The maintenance and upkeep of the solar panels have also triggered more green ideas. Over the past year, the airport has been busy farming organic vegetables on its campus. It has grown over 80 tonnes in a year—378 kg of pumpkin, over 2,000 kg of ash gourd, 425 kg of cucumber among others—selling those to the staff and the open market.
The farming is mostly laid out in between the solar panels and the adjoining areas. It helps retain the moisture on the ground that, in turn, reduces dust; the water from cleaning the panels is also used for farming. The idea came to the airport staff while clearing out weeds around the solar panels. “There was a lot of weed growth near the panels,” says Kurian. “That’s when we decided to use the water for irrigation. The water used for the panels were then used to irrigate the vegetables and it also helped keep the land moist, avoiding any dust.”
The Kerala government has now roped in the airport authorities to develop inland waterways, of over 450 km, that can connect the airport to various tourist destinations through solar-panelled boats. Work on the route between the airport and the city has begun already. “We keep our costs low. That’s probably why the government turns to us,” says Kurian.

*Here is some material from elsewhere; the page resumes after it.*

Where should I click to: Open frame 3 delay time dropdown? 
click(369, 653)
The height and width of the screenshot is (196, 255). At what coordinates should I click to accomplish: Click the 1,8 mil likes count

Now, in the next phase of growth the airport is setting up eight small hydroelectric power projects that can generate nearly 50 MW. “Small, mini and micro hydropower are well-recognised renewable sources that can provide electricity, especially to remote rural areas and hilly terrains in a cost-effective and ecological manner,” says Kurian. “Kerala has a vast untapped hydro potential. The state is endowed with a large number of mountain streams originating from the higher elevations of the Western Ghats.”
The airport has built a parking area of solar panels (carport) that produces over 2.7 MW and accommodates about 1,400 vehicles. Over the next year, CIAL plans to increase this to 5.1 MW, making it the world’s largest solar-powered carport.
Overall, the airport reckons that its green practices helps it to reduce its carbon footprint by over 3 lakh metric tonnes, which is equivalent to planting 3 million trees.
Over the next few years, the airport is gearing up to make its presence felt across the world. It has already signed an agreement to provide technical assistance for setting up solar power plants at three airports in Ghana.
“The Cochin airport has been absolutely progressive since the time they started out,” says Mark Martin, founder of Dubai-based health and safety consultants Martin Consulting. “In comparison to an Airport Authority of India, the CIAL is certainly driven by a quest for innovation that is evident in the airport’s plan to give back to the nature. Perhaps, this is a model that airports across the country can follow, as long as weather pattern permits.”